Le monde s’est rationalisé et l’homme maîtrise et contrôle désormais tout. Mais il a justement cette nostalgie de ce temps où il devait faire confiance à la nature, accepter ses revers, se réjouir de ses cadeaux, s’abandonner à l’inconnu. En rendant l’avenir prévisible, on a gagné en sécurité, mais on a rendu notre horizon morne, ennuyeux, privé de ces surprises qui font le sel de la vie. Le vigneron lui, vit au gré des saisons, et s’il subit encore les aléas de la météo, il sait déchiffrer sans logiciel et sans smartphone la nature, en faisant confiance simplement à ses sens, par une relation directe, une communion : « Ici on sait encore lire le ciel/ (…) 97 jours après la floraison/La nature leur a donné raison/Demain on se pressera encore/De la vigne jusqu’au seau. »

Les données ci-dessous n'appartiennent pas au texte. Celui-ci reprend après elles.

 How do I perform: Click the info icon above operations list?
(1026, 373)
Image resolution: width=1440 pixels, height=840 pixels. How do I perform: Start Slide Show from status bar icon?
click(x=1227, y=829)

C’est enfin un poème qui déjoue certains préjugés sur les paysans, en particulier celui d’un monde fermé, replié sur lui-même et hostile à l’étranger. Comme si l’ouverture était une invention du monde urbain moderne. C’est oublier que les campagnes ont toujours accueilli au gré des récoltes les saisonniers. En Champagne, ils sont 100.000 à affluer chaque année de toute l’Europe. On appréciera au passage l’association amusante avec la ruée vers l’or : « les accents se mélangent/Comme il est grand l’Hexagone/c’est la ruée vers le champagne ». Cette vie collective des saisonniers dans les vendangeoirs, qui chantent ensemble deux semaines durant, dans une joyeuse anarchie, c’est encore le reste d’un autre monde, que déjà l’Union Européenne menace de sa pluie de normes, refusant la convivialité des dortoirs collectifs, au nom d’un tout sécuritaire qui n’en finit pas de nous tuer.